The story is about Stain, a homeless dude living in an alleyway full of rubbish and follows his escapades as he rifles through the seemingly endless piles of junk to find strange artefacts. As a general rule, the weirder the item Stain finds, the better the episode will turn out, which isn’t as often as I would like it. A big part of this comes from the animation not really working if you’re not going to go properly surreal. The characters look vaguely nightmarish with their bug-eyes and unreal movements, which is used intentionally in Popee to make you feel uneasy while Stain tries to tug on your heartstrings. While Stain’s grasp on reality is loose at best, unless it goes truly bizarre the episode rarely leaves much of an impact.
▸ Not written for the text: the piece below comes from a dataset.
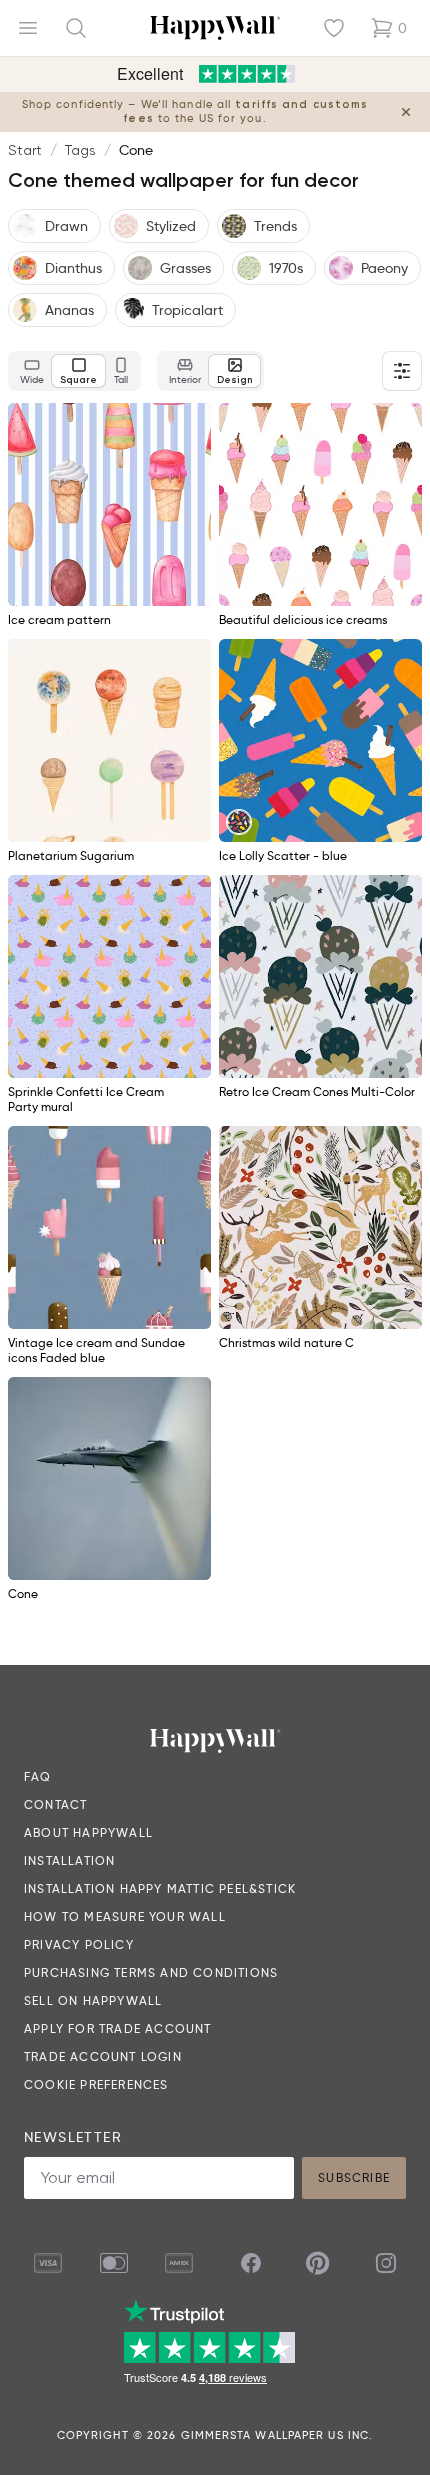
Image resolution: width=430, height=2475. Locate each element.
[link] (239, 822)
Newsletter (73, 2137)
When it does go truly strange though, it works magnificently. I prefer the idea that Stain doesn’t actually have any of the adventures the episodes show him having. He’ll find a dead bird and them in his hunger-driven state will concoct a story involving him tending to this bird’s ailments and building it a shelter. When taking this in mind, the formula works better when some of the darker desires of Stain comes through in the stories. My personal favourite was the one where he grew his own plant lady and spent their nights dancing on the rooftop as aliens flew in overhead and blew up the city. Or where sentient clay takes over the body of his cat and now Stain has a friend in the same shape as himself. These reflect his desires for romance but seen through his equally strong desire for some form of life and green in his dingy alley, or alternatively his desire for friendship but with someone much like himself instead of with his cat.
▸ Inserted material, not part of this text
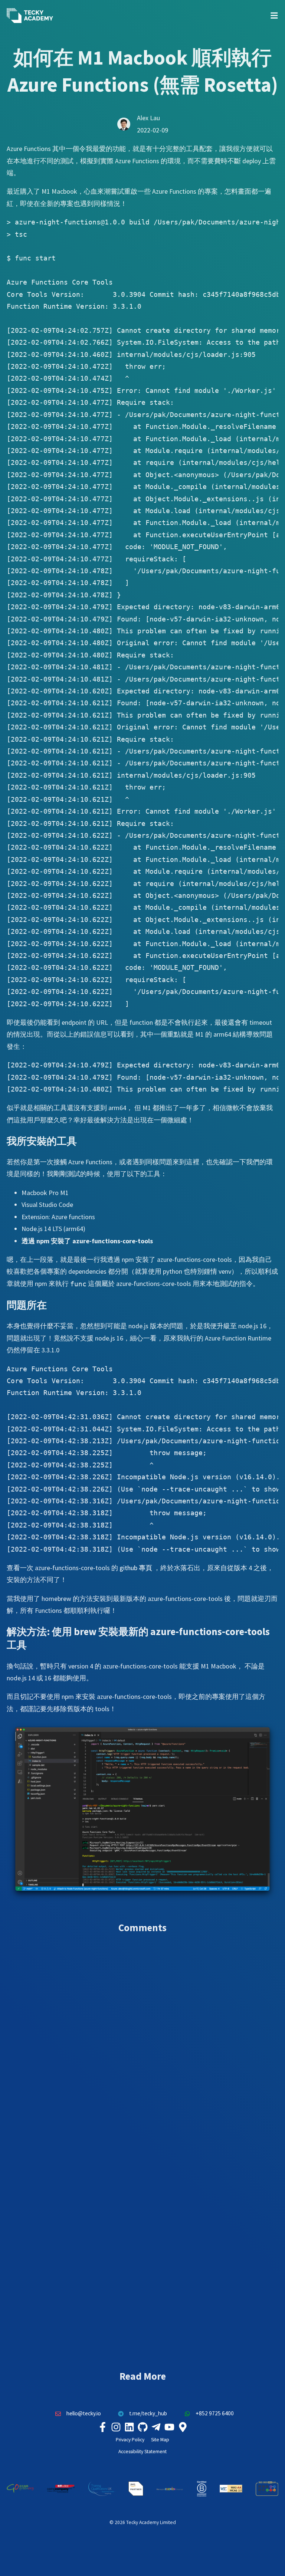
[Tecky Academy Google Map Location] (182, 2427)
As I said before though, Stain is not nearly weird enough. Apart from one truly strange scene involving a black hole forming in the centre of a cat’s face, the show never made me truly pull a 0_0 face while Popee managed this reaction at least once per episode, usually more. They’re obviously different types of shows. Popee uses the weirdness for dark comedy, while Mr. Stain uses it to show the main character’s compassion. But the weirder it got, the more impactful the compassion through this bizarre view of the world became. It could have been even better than Popee because Stain has heart that does manage to get to you. Well OK, Popee has heart too, but it’s a blackened dead heart while Stain gives you feels.
That said, this director still has a great grasp of storytelling, and there’s a huge amount of imagination on show. The voiceless characters means they over-exagurate everything, but what’s great is how it shows emotion in the non-human characters. The glove that’s trying to rescue the lost little girl, or the robot who just wants people to dance with him. It’s that same Pixar style of emotion through non-human characters that makes it work, even when the character is a flower with very long attractive legs that is merely the concoction of a homeless man’s longing sex-drive mixed deliriously with his gardening hobby. I did enjoy the show quite a bit, and it’s certainly an easier starting point to this man’s style than Popee is, which is like introducing you to swimming by throwing you into the mouth of a basking shark. It’s very short and I would recommend you give it a shot, especially as preparation for the true masterpiece that is Popee.